Work request: What you return should be each line of the data containing the string "Viewport".

Provided records:
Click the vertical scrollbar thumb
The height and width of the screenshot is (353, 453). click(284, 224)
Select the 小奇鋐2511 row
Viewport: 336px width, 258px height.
---
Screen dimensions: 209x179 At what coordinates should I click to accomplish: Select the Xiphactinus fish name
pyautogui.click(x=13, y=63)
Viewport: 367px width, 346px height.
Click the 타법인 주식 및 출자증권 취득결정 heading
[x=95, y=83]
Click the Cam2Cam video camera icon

Expected answer:
Viewport: 336px width, 258px height.
Viewport: 367px width, 346px height.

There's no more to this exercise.